Exercise instructions
Print the rows word for word, from the line containing "The height and width of the screenshot is (930, 1431)." through the final row.

Rows of locating words and elements
··········

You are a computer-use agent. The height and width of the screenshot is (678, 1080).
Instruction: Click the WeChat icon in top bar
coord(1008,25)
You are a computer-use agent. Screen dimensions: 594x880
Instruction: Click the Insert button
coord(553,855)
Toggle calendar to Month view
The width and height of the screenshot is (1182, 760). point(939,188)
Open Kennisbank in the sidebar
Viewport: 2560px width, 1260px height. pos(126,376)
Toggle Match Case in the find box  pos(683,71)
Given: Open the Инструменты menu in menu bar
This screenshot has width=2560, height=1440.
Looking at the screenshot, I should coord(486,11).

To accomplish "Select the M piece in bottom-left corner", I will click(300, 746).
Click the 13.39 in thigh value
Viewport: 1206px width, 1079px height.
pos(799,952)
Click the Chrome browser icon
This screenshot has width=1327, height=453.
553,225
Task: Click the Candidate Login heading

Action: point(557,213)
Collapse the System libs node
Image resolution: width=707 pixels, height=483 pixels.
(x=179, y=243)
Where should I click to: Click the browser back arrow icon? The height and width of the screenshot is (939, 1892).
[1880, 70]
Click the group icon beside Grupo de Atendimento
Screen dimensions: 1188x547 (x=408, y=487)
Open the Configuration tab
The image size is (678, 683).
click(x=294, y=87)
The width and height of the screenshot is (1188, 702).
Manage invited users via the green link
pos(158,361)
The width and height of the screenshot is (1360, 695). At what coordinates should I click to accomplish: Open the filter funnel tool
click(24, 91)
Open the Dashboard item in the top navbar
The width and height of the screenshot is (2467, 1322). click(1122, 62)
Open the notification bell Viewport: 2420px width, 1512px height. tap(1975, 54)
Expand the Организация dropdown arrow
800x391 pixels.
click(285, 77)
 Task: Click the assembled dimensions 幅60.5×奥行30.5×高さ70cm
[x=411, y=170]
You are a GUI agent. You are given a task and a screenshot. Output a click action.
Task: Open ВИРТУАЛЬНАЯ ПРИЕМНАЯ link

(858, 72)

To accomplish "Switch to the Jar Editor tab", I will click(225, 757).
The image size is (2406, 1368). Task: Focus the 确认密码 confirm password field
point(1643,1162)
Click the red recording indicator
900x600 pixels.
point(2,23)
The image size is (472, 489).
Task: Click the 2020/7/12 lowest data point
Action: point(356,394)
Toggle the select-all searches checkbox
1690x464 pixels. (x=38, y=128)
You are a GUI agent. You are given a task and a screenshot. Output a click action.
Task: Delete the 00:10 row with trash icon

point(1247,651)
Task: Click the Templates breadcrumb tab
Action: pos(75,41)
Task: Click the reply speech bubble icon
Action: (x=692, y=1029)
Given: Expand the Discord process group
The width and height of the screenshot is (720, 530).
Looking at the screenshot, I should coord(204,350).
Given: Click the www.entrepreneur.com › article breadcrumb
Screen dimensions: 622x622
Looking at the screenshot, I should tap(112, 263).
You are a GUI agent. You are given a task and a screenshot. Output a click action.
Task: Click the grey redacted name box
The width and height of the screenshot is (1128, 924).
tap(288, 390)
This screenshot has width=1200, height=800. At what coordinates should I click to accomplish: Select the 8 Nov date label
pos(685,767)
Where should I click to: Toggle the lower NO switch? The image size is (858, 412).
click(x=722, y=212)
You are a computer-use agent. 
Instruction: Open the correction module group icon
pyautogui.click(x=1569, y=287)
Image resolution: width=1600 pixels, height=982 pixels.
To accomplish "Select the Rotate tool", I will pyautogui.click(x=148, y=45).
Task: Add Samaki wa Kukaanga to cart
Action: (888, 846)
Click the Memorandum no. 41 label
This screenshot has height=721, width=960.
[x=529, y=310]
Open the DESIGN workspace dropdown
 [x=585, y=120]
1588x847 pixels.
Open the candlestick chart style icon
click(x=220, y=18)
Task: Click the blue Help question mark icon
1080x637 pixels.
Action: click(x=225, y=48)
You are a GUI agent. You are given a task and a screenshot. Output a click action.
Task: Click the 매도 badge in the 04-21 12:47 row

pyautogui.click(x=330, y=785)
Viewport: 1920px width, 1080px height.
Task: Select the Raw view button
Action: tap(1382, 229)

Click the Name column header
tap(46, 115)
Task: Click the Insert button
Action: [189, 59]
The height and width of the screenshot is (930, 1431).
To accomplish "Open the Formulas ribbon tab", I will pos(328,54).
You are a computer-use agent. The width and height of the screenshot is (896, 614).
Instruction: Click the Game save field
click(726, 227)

··········

The solution
The height and width of the screenshot is (930, 1431).
To accomplish "Open the Formulas ribbon tab", I will pos(328,54).
You are a computer-use agent. The width and height of the screenshot is (896, 614).
Instruction: Click the Game save field
click(726, 227)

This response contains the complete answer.